Don't die before drinking your best wines: What I learned when my plane caught fire

I thought this might be the last photo of me, and I was OK with that
I learned I won a Born Digital Wine Award on Thursday night, while at the home of my friend Eduardo Brethauer in Santiago, Chile. We celebrated briefly, but without even sharing any wine because I had a plane to catch.

Eight hours later that plane was on fire over the Pacific Ocean. And I really, really regretted not having had a glass of bubbly with Eduardo.

Obviously there is a happy ending as I am not writing this from beyond the grave. But for 25 minutes, smoke slowly wisped through the front of the cabin and tense messages from the crew reminded us where the life vests were under each kind of seat. I had time for regrets. And a surprising number were about wine.

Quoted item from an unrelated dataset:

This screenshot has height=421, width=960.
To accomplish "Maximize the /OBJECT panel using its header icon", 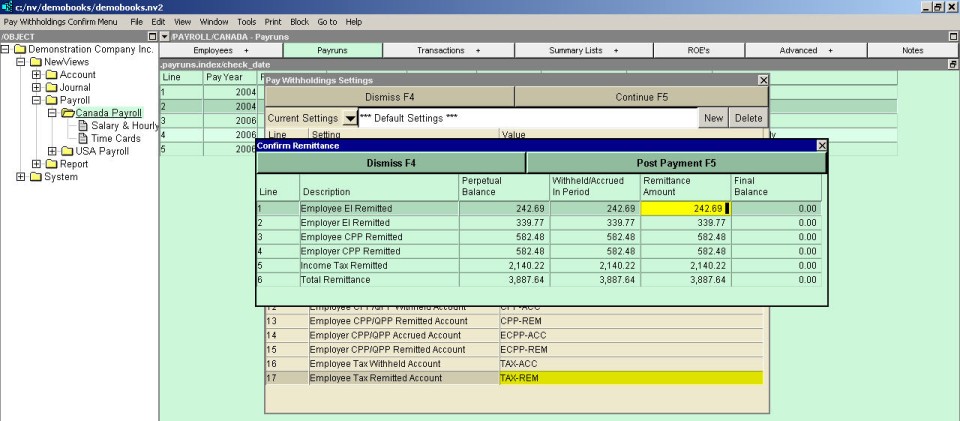I will pos(152,36).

Naturally, my first thoughts were what I had said in my email to my wife just before boarding. I replayed my most recent conversations, especially silly Facebook comments, with my close friends. I am glad I hadn't told anyone to bugger off.

Then I thought, I just got some mid-'90s Bordeaux out of my storage cellar before leaving for Chile. Why hadn't I drunk them?

How I looked on the plane (artist rendering)
Does this count as a near-death experience? I was sitting in an exit row and flight attendants came three times to ask if we were sure we could help passengers evacuate, because if not, we had to move right now. Cabin lights blinked, flickered, got very bright and then dimmed slightly. The pilot and co-pilot didn't talk on the intercom, but a purser told people in Spanish to sit down and tighten our seat belts. Then the first officer said in English we would land in San Jose, Costa Rica in 25 minutes. I looked at a world map in the United in-flight magazine and realized we would be over water most of the way.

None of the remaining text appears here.